#### [SUPPLIED INFORMATION]
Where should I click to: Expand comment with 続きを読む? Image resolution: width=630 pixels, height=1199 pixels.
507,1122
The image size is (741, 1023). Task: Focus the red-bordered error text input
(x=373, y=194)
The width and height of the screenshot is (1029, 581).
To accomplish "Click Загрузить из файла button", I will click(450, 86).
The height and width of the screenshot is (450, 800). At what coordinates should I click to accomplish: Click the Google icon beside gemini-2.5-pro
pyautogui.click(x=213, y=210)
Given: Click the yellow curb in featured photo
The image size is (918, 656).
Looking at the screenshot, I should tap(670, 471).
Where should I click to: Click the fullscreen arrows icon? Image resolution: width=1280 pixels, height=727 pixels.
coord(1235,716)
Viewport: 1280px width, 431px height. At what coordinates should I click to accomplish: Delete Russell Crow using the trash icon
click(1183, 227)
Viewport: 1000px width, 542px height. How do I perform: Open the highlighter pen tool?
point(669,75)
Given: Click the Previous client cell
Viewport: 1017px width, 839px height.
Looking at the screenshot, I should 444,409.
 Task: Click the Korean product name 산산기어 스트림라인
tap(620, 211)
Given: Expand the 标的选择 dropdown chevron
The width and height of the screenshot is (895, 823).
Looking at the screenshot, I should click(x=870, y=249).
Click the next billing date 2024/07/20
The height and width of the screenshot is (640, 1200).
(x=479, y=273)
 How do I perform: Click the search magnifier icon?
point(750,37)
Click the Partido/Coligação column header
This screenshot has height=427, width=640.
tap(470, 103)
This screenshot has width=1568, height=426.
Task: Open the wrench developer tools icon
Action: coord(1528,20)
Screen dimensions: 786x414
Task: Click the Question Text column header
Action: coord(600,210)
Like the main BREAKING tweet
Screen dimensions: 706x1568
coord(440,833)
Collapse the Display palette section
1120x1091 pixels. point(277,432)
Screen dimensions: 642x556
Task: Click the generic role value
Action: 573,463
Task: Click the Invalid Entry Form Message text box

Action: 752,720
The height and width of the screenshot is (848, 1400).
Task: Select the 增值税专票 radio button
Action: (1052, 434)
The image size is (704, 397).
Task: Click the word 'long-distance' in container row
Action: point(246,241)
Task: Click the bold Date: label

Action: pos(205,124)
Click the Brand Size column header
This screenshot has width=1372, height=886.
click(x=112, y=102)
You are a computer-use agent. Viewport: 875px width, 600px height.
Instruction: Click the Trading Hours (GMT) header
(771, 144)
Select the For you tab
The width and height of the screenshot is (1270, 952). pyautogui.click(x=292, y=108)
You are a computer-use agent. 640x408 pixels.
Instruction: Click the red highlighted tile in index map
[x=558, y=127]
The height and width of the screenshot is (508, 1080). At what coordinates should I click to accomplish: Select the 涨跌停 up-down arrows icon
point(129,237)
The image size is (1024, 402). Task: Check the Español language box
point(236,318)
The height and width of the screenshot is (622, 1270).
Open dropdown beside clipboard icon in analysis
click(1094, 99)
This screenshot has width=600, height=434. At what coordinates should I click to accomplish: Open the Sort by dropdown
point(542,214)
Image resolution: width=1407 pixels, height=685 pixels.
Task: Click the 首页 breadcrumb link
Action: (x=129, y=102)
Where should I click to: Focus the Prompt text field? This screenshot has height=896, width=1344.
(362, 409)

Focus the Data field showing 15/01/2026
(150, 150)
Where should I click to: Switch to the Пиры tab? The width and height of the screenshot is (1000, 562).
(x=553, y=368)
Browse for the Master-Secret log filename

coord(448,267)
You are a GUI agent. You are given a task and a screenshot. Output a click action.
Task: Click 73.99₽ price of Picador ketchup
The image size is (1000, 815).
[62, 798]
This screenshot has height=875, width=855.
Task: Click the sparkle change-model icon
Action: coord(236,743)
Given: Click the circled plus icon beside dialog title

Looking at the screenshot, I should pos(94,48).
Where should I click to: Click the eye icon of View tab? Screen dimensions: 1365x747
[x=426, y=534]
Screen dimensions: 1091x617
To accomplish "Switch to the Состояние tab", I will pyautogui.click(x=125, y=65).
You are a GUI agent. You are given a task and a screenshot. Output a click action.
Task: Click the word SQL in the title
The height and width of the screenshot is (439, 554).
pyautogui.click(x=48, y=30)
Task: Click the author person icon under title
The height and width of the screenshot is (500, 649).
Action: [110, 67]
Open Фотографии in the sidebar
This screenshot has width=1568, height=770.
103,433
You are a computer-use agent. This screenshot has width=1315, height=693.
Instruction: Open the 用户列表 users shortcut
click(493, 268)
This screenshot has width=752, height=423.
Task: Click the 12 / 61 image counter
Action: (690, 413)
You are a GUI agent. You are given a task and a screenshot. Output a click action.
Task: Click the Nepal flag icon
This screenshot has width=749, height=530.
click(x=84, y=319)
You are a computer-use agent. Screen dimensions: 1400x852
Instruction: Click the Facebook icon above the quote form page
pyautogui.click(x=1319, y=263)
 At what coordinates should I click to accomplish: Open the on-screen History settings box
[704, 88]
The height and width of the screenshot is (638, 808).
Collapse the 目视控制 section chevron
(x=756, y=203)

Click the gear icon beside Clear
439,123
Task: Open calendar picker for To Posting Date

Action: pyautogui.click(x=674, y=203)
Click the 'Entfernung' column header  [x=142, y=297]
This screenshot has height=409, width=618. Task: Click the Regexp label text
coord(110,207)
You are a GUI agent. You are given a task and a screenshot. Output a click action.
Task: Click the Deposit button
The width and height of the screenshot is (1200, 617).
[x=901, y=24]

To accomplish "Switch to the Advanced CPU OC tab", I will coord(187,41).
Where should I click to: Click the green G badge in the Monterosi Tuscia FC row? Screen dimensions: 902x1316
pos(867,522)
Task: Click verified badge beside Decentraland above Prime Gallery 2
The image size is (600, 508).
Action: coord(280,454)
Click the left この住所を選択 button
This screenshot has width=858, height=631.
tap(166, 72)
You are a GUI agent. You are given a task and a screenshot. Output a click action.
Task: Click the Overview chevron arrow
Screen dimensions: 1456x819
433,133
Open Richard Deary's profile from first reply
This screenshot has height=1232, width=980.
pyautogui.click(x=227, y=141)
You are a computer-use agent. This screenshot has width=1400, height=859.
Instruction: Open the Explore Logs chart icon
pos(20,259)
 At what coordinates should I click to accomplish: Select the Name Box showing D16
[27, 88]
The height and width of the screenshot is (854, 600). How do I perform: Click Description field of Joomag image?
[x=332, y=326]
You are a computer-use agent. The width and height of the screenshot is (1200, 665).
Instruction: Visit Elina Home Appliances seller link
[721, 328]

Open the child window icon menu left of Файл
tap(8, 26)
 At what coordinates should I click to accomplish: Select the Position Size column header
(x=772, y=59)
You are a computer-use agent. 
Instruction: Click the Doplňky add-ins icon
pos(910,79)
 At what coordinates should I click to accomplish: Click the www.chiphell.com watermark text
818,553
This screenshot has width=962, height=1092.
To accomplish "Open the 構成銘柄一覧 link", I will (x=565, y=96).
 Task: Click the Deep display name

#### [TASK DIRECTIONS]
Each line above should appear again, reproduced exactly.

#### [RESULT OF THIS EXERCISE]
Where should I click to: Expand comment with 続きを読む? Image resolution: width=630 pixels, height=1199 pixels.
507,1122
The image size is (741, 1023). Task: Focus the red-bordered error text input
(x=373, y=194)
The width and height of the screenshot is (1029, 581).
To accomplish "Click Загрузить из файла button", I will click(450, 86).
The height and width of the screenshot is (450, 800). At what coordinates should I click to accomplish: Click the Google icon beside gemini-2.5-pro
pyautogui.click(x=213, y=210)
Given: Click the yellow curb in featured photo
The image size is (918, 656).
Looking at the screenshot, I should tap(670, 471).
Where should I click to: Click the fullscreen arrows icon? Image resolution: width=1280 pixels, height=727 pixels.
coord(1235,716)
Viewport: 1280px width, 431px height. At what coordinates should I click to accomplish: Delete Russell Crow using the trash icon
click(1183, 227)
Viewport: 1000px width, 542px height. How do I perform: Open the highlighter pen tool?
point(669,75)
Given: Click the Previous client cell
Viewport: 1017px width, 839px height.
Looking at the screenshot, I should 444,409.
 Task: Click the Korean product name 산산기어 스트림라인
tap(620, 211)
Given: Expand the 标的选择 dropdown chevron
The width and height of the screenshot is (895, 823).
Looking at the screenshot, I should click(x=870, y=249).
Click the next billing date 2024/07/20
The height and width of the screenshot is (640, 1200).
(x=479, y=273)
 How do I perform: Click the search magnifier icon?
point(750,37)
Click the Partido/Coligação column header
This screenshot has height=427, width=640.
tap(470, 103)
This screenshot has width=1568, height=426.
Task: Open the wrench developer tools icon
Action: coord(1528,20)
Screen dimensions: 786x414
Task: Click the Question Text column header
Action: coord(600,210)
Like the main BREAKING tweet
Screen dimensions: 706x1568
coord(440,833)
Collapse the Display palette section
1120x1091 pixels. point(277,432)
Screen dimensions: 642x556
Task: Click the generic role value
Action: 573,463
Task: Click the Invalid Entry Form Message text box

Action: 752,720
The height and width of the screenshot is (848, 1400).
Task: Select the 增值税专票 radio button
Action: (1052, 434)
The image size is (704, 397).
Task: Click the word 'long-distance' in container row
Action: point(246,241)
Task: Click the bold Date: label

Action: pos(205,124)
Click the Brand Size column header
This screenshot has width=1372, height=886.
click(x=112, y=102)
You are a computer-use agent. Viewport: 875px width, 600px height.
Instruction: Click the Trading Hours (GMT) header
(771, 144)
Select the For you tab
The width and height of the screenshot is (1270, 952). pyautogui.click(x=292, y=108)
You are a computer-use agent. 640x408 pixels.
Instruction: Click the red highlighted tile in index map
[x=558, y=127]
The height and width of the screenshot is (508, 1080). At what coordinates should I click to accomplish: Select the 涨跌停 up-down arrows icon
point(129,237)
The image size is (1024, 402). Task: Check the Español language box
point(236,318)
The height and width of the screenshot is (622, 1270).
Open dropdown beside clipboard icon in analysis
click(1094, 99)
This screenshot has width=600, height=434. At what coordinates should I click to accomplish: Open the Sort by dropdown
point(542,214)
Image resolution: width=1407 pixels, height=685 pixels.
Task: Click the 首页 breadcrumb link
Action: (x=129, y=102)
Where should I click to: Focus the Prompt text field? This screenshot has height=896, width=1344.
(362, 409)

Focus the Data field showing 15/01/2026
(150, 150)
Where should I click to: Switch to the Пиры tab? The width and height of the screenshot is (1000, 562).
(x=553, y=368)
Browse for the Master-Secret log filename

coord(448,267)
You are a GUI agent. You are given a task and a screenshot. Output a click action.
Task: Click 73.99₽ price of Picador ketchup
The image size is (1000, 815).
[62, 798]
This screenshot has height=875, width=855.
Task: Click the sparkle change-model icon
Action: coord(236,743)
Given: Click the circled plus icon beside dialog title

Looking at the screenshot, I should pos(94,48).
Where should I click to: Click the eye icon of View tab? Screen dimensions: 1365x747
[x=426, y=534]
Screen dimensions: 1091x617
To accomplish "Switch to the Состояние tab", I will pyautogui.click(x=125, y=65).
You are a GUI agent. You are given a task and a screenshot. Output a click action.
Task: Click the word SQL in the title
The height and width of the screenshot is (439, 554).
pyautogui.click(x=48, y=30)
Task: Click the author person icon under title
The height and width of the screenshot is (500, 649).
Action: [110, 67]
Open Фотографии in the sidebar
This screenshot has width=1568, height=770.
103,433
You are a computer-use agent. This screenshot has width=1315, height=693.
Instruction: Open the 用户列表 users shortcut
click(493, 268)
This screenshot has width=752, height=423.
Task: Click the 12 / 61 image counter
Action: (690, 413)
You are a GUI agent. You are given a task and a screenshot. Output a click action.
Task: Click the Nepal flag icon
This screenshot has width=749, height=530.
click(x=84, y=319)
You are a computer-use agent. Screen dimensions: 1400x852
Instruction: Click the Facebook icon above the quote form page
pyautogui.click(x=1319, y=263)
 At what coordinates should I click to accomplish: Open the on-screen History settings box
[704, 88]
The height and width of the screenshot is (638, 808).
Collapse the 目视控制 section chevron
(x=756, y=203)

Click the gear icon beside Clear
439,123
Task: Open calendar picker for To Posting Date

Action: pyautogui.click(x=674, y=203)
Click the 'Entfernung' column header  [x=142, y=297]
This screenshot has height=409, width=618. Task: Click the Regexp label text
coord(110,207)
You are a GUI agent. You are given a task and a screenshot. Output a click action.
Task: Click the Deposit button
The width and height of the screenshot is (1200, 617).
[x=901, y=24]

To accomplish "Switch to the Advanced CPU OC tab", I will coord(187,41).
Where should I click to: Click the green G badge in the Monterosi Tuscia FC row? Screen dimensions: 902x1316
pos(867,522)
Task: Click verified badge beside Decentraland above Prime Gallery 2
The image size is (600, 508).
Action: coord(280,454)
Click the left この住所を選択 button
This screenshot has width=858, height=631.
tap(166, 72)
You are a GUI agent. You are given a task and a screenshot. Output a click action.
Task: Click the Overview chevron arrow
Screen dimensions: 1456x819
433,133
Open Richard Deary's profile from first reply
This screenshot has height=1232, width=980.
pyautogui.click(x=227, y=141)
You are a computer-use agent. This screenshot has width=1400, height=859.
Instruction: Open the Explore Logs chart icon
pos(20,259)
 At what coordinates should I click to accomplish: Select the Name Box showing D16
[27, 88]
The height and width of the screenshot is (854, 600). How do I perform: Click Description field of Joomag image?
[x=332, y=326]
You are a computer-use agent. The width and height of the screenshot is (1200, 665).
Instruction: Visit Elina Home Appliances seller link
[721, 328]

Open the child window icon menu left of Файл
tap(8, 26)
 At what coordinates should I click to accomplish: Select the Position Size column header
(x=772, y=59)
You are a computer-use agent. 
Instruction: Click the Doplňky add-ins icon
pos(910,79)
 At what coordinates should I click to accomplish: Click the www.chiphell.com watermark text
818,553
This screenshot has width=962, height=1092.
To accomplish "Open the 構成銘柄一覧 link", I will (x=565, y=96).
 Task: Click the Deep display name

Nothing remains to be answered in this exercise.